A light-speed tour of (mostly) Western poetry, from the 4,000-year-old Gilgamesh to the work of Australian poet Les Murray, who died in 2019.

In the latest entry in the publisher’s Little Histories series, Carey, an emeritus professor at Oxford whose books include What Good Are the Arts? and The Unexpected Professor: An Oxford Life in Books, offers a quick definition of poetry—“relates to language as music relates to noise. It is language made special”—before diving in to poetry’s vast history. In most chapters, the author deals with only a few writers, but as the narrative progresses, he finds himself forced to deal with far more than a handful.

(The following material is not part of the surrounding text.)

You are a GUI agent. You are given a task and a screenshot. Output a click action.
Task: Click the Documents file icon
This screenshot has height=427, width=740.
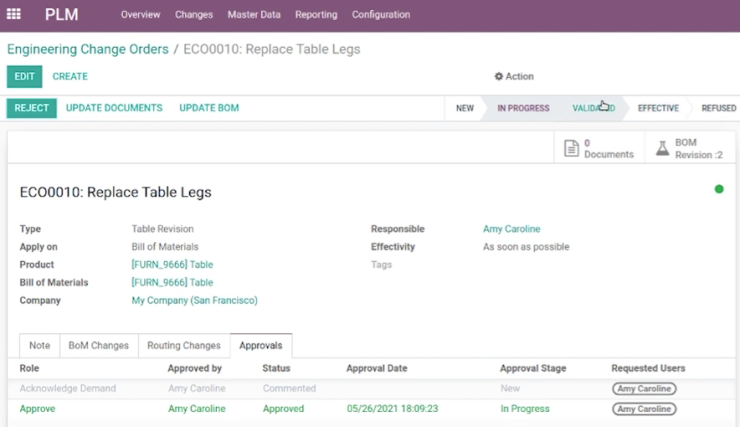[x=571, y=148]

In his chapter on 20th-century political poets, for example, he talks about 14 writers in seven pages. Carey displays a determination to inform us about who the best poets were—and what their best poems were. The word “greatest” appears continually; Chaucer was “the greatest medieval English poet,” and Langston Hughes was “the greatest male poet” of the Harlem Renaissance. For readers who need a refresher—or suggestions for the nightstand—Carey provides the best-known names and the most celebrated poems, including Paradise Lost (about which the author has written extensively), “Kubla Khan,” “Ozymandias,” “The Charge of the Light Brigade,” Wordsworth and Coleridge’s Lyrical Ballads, which “changed the course of English poetry.” Carey explains some poetic technique (Hopkins’ “sprung rhythm”) and pauses occasionally to provide autobiographical tidbits—e.g., John Masefield, who wrote the famous “Sea Fever,” “hated the sea.” We learn, as well, about the sexuality of some poets (Auden was bisexual), and, especially later on, Carey discusses the demons that drove some of them, Robert Lowell and Sylvia Plath among them. Refreshingly, he includes many women in the volume—all the way back to Sappho—and has especially kind words for Marianne Moore and Elizabeth Bishop, who share a chapter.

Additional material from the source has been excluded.